Your copy must hold every line of the records word for word. It must hold no pictures.
*** Opening of Task data ***
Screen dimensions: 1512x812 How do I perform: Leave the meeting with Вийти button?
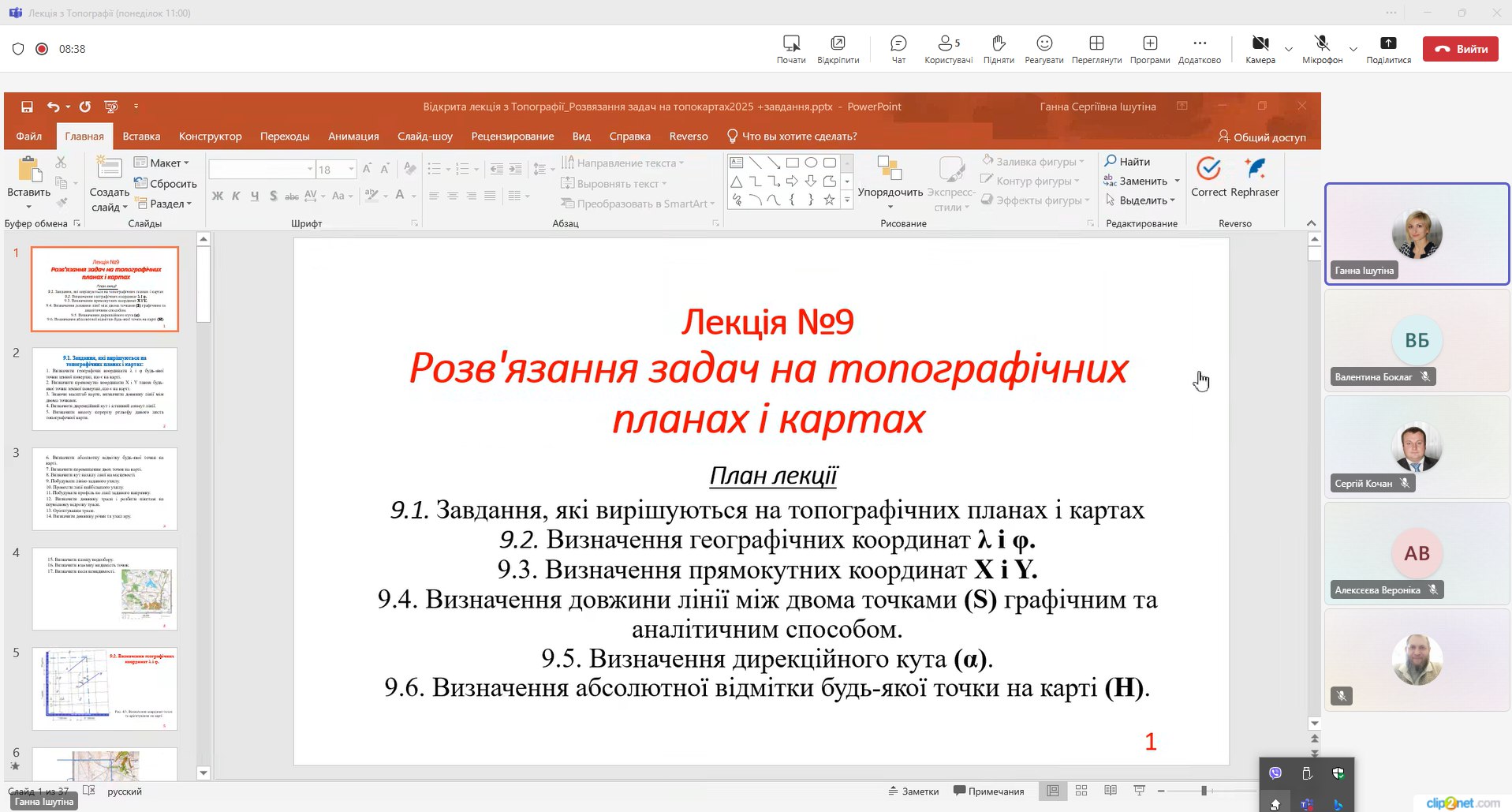[1460, 49]
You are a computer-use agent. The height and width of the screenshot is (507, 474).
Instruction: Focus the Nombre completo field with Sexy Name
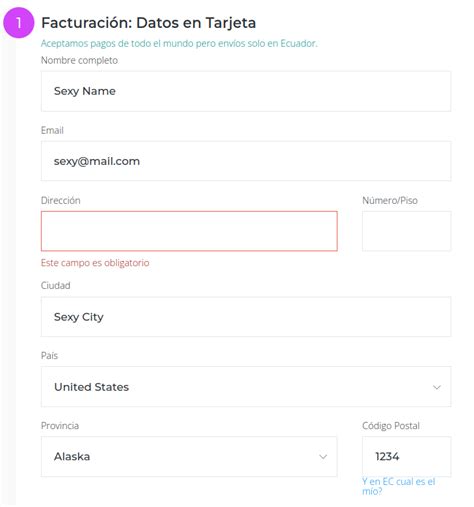(x=246, y=91)
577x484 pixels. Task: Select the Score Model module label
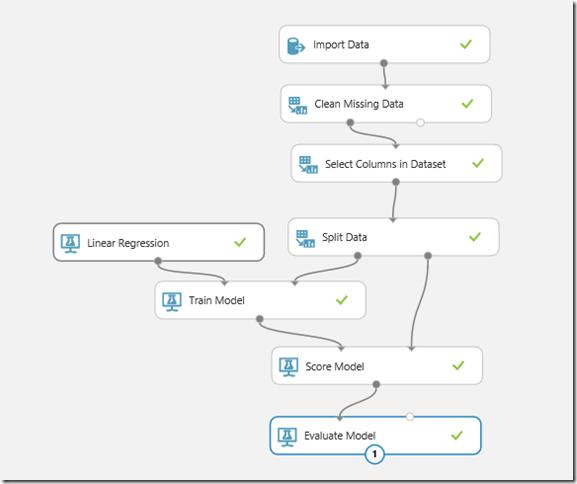(335, 367)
*** Close of Task data ***
Exercise output »
Screen dimensions: 1512x812 How do I perform: Leave the meeting with Вийти button?
[1460, 49]
You are a computer-use agent. The height and width of the screenshot is (507, 474).
Instruction: Focus the Nombre completo field with Sexy Name
(x=246, y=91)
577x484 pixels. Task: Select the Score Model module label
(335, 367)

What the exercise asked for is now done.